## EXERCISE
All lines from the one containing "The width and" through the end of the data below are to be transcribed exactly. Leave out the rest.

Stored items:

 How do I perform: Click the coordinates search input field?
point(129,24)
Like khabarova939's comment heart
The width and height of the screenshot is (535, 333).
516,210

## TASK ANSWER
The width and height of the screenshot is (535, 333).
516,210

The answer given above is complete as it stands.